The U.S. Treasury adopted regulations in 1991 which govern Section 1031 “like-kind” Exchanges. An exchange must be facilitated by an independent third-party according to the US Treasury Regulation 1031(k)-1(g)(4)(iii). A Qualified Intermediary (“QI”) is required to handle the mandatory mechanics of a 1031 exchange for investors, and will hold the funds involved in a 1031 exchange during the period between the sale of the relinquished property, and the purchase of the replacement property or DST.

Since it became required, many thousands of investors have completed 1031 exchanges with the assistance of a professional QI, also known as a “QI”, or a “facilitator”, or an “accommodator”.

What Is A Triple Net (NNN) Lease?​

A Triple Net, or “NNN” lease is a special type of lease between a property owner and a tenant.
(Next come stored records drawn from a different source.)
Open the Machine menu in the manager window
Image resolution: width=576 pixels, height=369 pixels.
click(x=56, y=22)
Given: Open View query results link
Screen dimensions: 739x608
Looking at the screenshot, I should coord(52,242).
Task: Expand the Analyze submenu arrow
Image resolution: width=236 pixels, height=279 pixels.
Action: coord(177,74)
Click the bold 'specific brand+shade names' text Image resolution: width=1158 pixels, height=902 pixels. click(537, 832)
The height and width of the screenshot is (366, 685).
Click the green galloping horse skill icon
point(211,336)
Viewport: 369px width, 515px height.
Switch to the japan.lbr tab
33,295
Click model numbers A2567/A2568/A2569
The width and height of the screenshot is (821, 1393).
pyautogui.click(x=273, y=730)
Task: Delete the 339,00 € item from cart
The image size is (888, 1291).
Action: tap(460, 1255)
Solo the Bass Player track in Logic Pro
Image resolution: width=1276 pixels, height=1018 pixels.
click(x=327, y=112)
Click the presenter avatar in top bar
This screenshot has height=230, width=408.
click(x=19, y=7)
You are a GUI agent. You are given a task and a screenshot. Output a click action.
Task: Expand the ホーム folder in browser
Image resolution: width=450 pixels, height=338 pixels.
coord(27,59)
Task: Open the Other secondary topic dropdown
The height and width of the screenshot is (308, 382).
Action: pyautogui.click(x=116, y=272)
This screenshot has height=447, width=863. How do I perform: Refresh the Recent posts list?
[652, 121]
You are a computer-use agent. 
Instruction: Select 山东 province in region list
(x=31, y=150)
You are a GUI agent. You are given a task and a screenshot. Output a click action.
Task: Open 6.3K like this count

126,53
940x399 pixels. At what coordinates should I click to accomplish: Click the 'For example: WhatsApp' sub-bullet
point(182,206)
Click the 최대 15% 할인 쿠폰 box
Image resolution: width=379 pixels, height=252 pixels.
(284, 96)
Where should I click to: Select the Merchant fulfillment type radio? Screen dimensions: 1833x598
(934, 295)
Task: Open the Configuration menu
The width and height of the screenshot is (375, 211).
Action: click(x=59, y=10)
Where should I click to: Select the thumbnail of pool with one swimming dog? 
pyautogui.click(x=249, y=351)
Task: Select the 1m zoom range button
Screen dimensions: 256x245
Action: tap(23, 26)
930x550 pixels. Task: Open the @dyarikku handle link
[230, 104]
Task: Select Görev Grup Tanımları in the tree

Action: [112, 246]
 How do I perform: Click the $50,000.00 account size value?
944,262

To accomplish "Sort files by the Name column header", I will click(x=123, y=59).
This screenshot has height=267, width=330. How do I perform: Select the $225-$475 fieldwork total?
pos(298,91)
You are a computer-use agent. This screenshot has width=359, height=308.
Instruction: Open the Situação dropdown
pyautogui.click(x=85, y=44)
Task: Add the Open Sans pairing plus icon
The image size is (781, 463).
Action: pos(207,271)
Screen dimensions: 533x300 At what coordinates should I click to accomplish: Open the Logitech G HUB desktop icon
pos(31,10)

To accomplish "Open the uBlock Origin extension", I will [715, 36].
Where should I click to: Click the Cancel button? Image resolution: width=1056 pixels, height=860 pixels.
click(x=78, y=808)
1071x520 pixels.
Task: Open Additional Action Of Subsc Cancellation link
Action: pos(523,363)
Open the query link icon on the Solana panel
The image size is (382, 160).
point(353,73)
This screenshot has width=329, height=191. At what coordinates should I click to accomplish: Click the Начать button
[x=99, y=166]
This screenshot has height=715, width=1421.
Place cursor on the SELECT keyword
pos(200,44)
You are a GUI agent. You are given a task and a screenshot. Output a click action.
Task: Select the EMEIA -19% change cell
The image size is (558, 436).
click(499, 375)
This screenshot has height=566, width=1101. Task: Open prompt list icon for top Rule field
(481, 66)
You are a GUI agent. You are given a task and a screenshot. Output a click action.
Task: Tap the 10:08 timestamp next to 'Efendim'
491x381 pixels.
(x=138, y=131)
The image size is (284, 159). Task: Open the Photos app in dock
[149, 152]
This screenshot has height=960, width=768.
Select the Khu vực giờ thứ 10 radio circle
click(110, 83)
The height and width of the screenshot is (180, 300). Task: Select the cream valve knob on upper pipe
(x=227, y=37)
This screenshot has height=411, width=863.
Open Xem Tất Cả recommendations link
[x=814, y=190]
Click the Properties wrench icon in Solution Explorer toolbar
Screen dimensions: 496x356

NNN stands for “net, net, net”. In addition to the rental lease payments owed, the NNN tenant is responsible for the net property taxes, net insurance costs, and net of some building and maintenance expenses for the property they lease. Generally, these tenants lease anything from retail, to office, to fast food, to industrial properties.

Some investors prefer NNN leased properties because they do not have to deal with traditional property management issues and responsibilities. And, some tenants prefer them because they can lock in generally lower rents for a longer term than a traditional lease, often 10, 15, or 25+ years.

What Is A Delaware Statutory Trust (DST)?

In 2004, the IRS issued Revenue Ruling 2004-86, creating the DST investment structure. A DST is a separate legal entity which is created as a trust under Delaware statutory law, and enables a flexible approach to the ownership and operation of investment real estate. A group of investors can each individually purchase what is known as a “beneficial membership interest” in a DST, and that ownership is equivalent to real estate ownership for 1031 exchange and other tax purposes.

Individual DSTs are typically created by sponsor firms for the purchase of a single property, though some firms can bundle a portfolio of properties into a single DST. 1031 exchange investors can purchase an interest in one or more DSTs to satisfy their 1031 exchange requirements, giving them an option to go beyond traditional, sole-owned investment real estate. As with all real estate, there are many advantages (and disadvantages) to DST owned properties.